JAKARTA - Pengurus Besar Nahdlatul Ulama (PBNU) menginstruksikan kepada seluruh Nahdliyin untuk melaksanakan shalat ghaib bagi Almarhum KH Dimyathi Rois (Abah Dim) dan Almarhum KH M Luthfi Thomafi (Gus Luthfi).
Hal ini sebagaimana yang tertuang dalam Surat PBMI Nomor 321/B.IV.07/06/2022 perihal Instruksi Shalat Ghaib dan Tahlil. Surat ini ditandatangani oleh Rais Aam KH Miftachul Akhyar, Katib Aam KH Akhmad Said Asrori, Ketua Umum KH Yahya Cholil Staquf, dan Sekretaris Jenderal H Saifullah Yusuf pada Jumat (10/6/2022).
"Berkaitan dengan hal tersebut, PBNU menginstruksikan seluruh Pengurus Wilayah NU, Pengurus Cabang NU, Pengurus Cabang Istimewa NU, Pimpinan Badan Otonom NU, serta Pengurus Lembaga dan Badan Khusus PBNU beserta seluruh warga Nahdliyin agar menyelenggarakan shalat ghaib dan tahlil yang ditujukan untuk kedua almarhum," demikian bunyi surat tersebut, Jumat (10/6/2022).
PBNU juga mengucapkan duka yang mendalam atas kepulangan kedua tokoh NU itu ke haribaan Ilahi. Keduanya adalah KH Dimyati Rois yang merupakan Mustasyar PBNU, Masa Khidmat 2022-2027 yang wafat pada Hari Jumat, 10 Juni 2022.
Lalu, KH M Luthfi Thomafi yang merupakan Ketua Pimpinan Pusat Gerakan Pemuda Ansor, yang wafat pada Hari Kamis, 9 Juni 2022.
"Teriring doa semoga Allah Subhanahu wa Ta'ala mengampuni segala salah dan khilaf keduanya serta menerima semua amal kebaikan keduanya. Amiiin," tulis PBNU.
Sebagaimana diketahui, Mustasyar PBNU KH Dimyati Rois dikabarkan wafat pada Jumat (10/6/2022) di Rumah Sakit Tlogorejo, Semarang, Jawa Tengah.
Pengasuh Pondok Pesantren Al Fadlu wal Fadilah itu merupakan salah satu dari sembilan anggota Ahlul Halli wal Aqdi (Ahwa) pada Muktamar Ke-33 NU Tahun 2015 di Jombang, Jawa Timur dan Muktamar Ke-34 NU Tahun 2021 di Lampung.
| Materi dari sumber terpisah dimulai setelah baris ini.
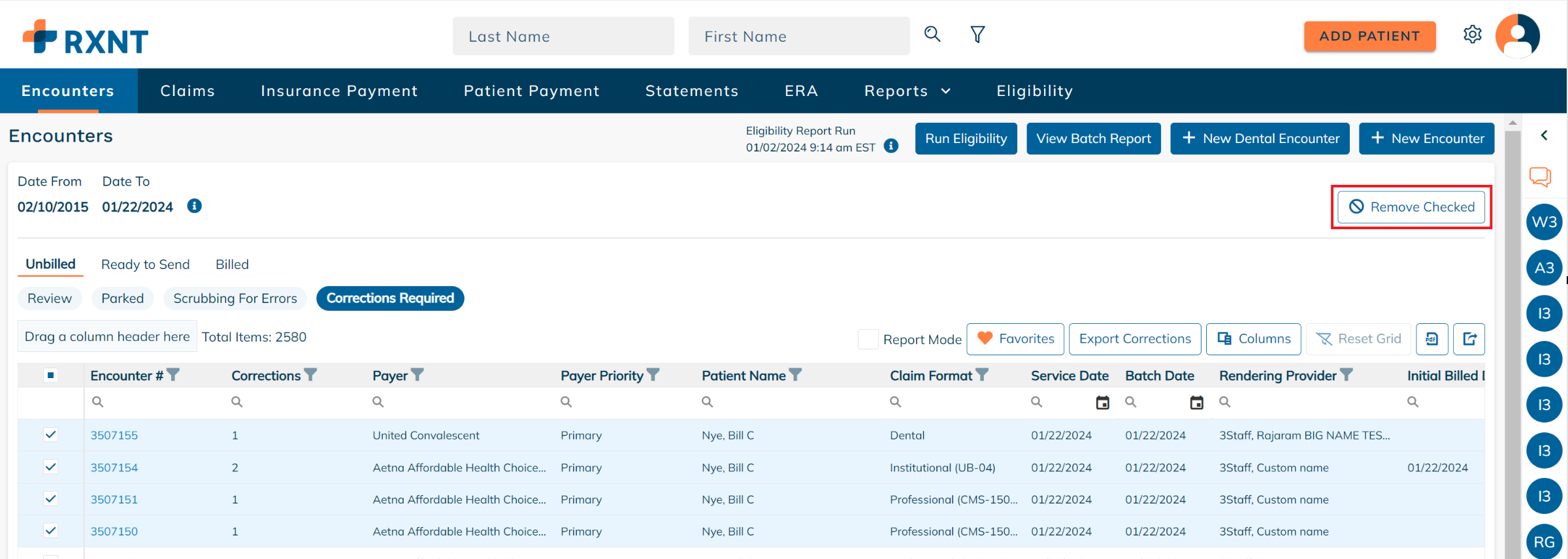Viewport: 1568px width, 559px height.
Task: Uncheck the row for encounter 3507155
Action: pyautogui.click(x=50, y=435)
Sehari sebelumnya, KH M Luthfi Thomafi (Gus Luthfi) dikabarkan wafat di Rumah Sakit Islam Rembang, Jawa Tengah pada Kamis (9/6/2022). Ia merupakan Ketua Pimpinan Pusat Gerakan Pemuda Ansor dan Pengasuh Pondok Pesantren Al Hamidiyah 2, Lasem, Rembang, Jawa Tengah.